What Arundel's tax cap means

November 06, 1992

If Anne Arundel's elected leaders thought voter dissatisfaction had peaked, Tuesday's election taught them a bitter lesson. When 90 percent of registered voters show up at the polls, you know they have a purpose. This year they sent their message loud and clear: They're sick of taxes and politicians.

Ballot questions to cap county property taxes and limit County Council members' terms didn't just pass. They passed overwhelmingly.

Seventy percent voted for the tax cap; an astounding 77 percent were in favor of term limits. Before the election, opponents of the measures dismissed them as the work of a few anti-government rabble rousers, particularly Severna Park tax rebel Robert Schaeffer. However, the final figures showed that resentment against local government runs broad and deep. It is not something elected leaders can ignore.

County Executive Robert R. Neall correctly interpreted Tuesday's vote as a sign that people are in no mood for any tax hike, including an increase in the state piggyback tax. He has only one option: permanent cuts in government services.

Most county residents probably won't feel the cuts this year, but some will. Grants for the arts will be gone, as will other nice programs deemed non-essential. Expect recreation and community development programs to be sacrificed early, along with the county employees who staff them. Mr. Neall's $10 million "rainy day fund" may delay the inevitable, but it cannot provide a long-term solution.

Mr. Neall has been promising to downsize government all along. The cap just means he will do it sooner rather than later.
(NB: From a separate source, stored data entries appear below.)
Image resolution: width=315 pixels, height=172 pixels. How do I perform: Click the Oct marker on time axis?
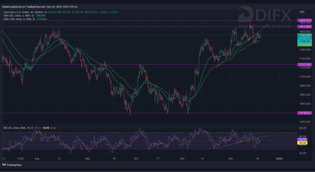point(135,158)
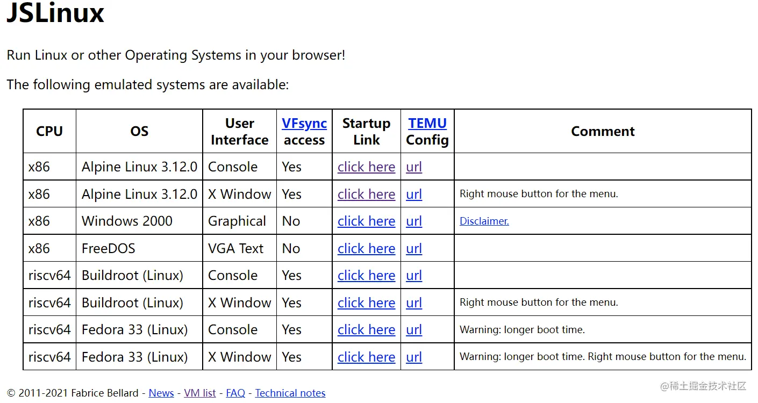Start Alpine Linux 3.12.0 Console via click here
This screenshot has width=758, height=403.
(366, 167)
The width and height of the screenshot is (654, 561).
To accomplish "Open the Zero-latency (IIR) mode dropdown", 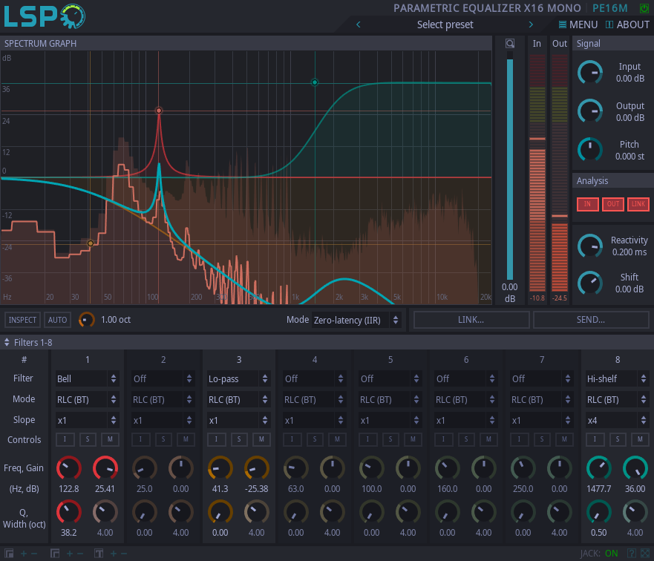I will 356,320.
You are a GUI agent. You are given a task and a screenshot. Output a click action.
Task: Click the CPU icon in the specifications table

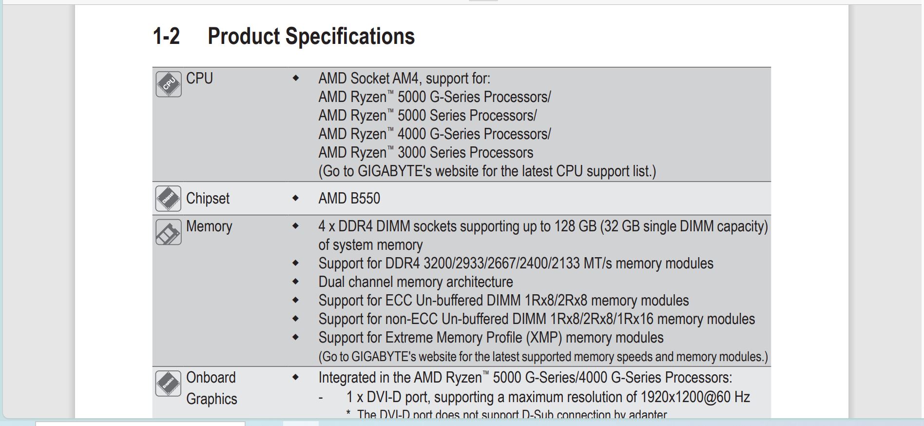(169, 84)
Mr. Schaeffer, the tax protester, assures us that limiting the annual increase in property tax growth will not mean fewer police on the streets, more school crowding or libraries without books. We hope he is right. But we're skeptical.

No one -- Mr. Schaeffer included -- has answered how much government will have to shrink to accommodate this tax cap. Mr. Neall hopes he can downsize enough to reach an equilibrium -- a point where the cap no longer requires further reductions. Also, for all the complaints of big government, demand for services grows.

Lastly, what happens if inflation grows beyond 4.5 percent, the maximum that property tax revenues can increase each year under the cap? Who will end up paying the price?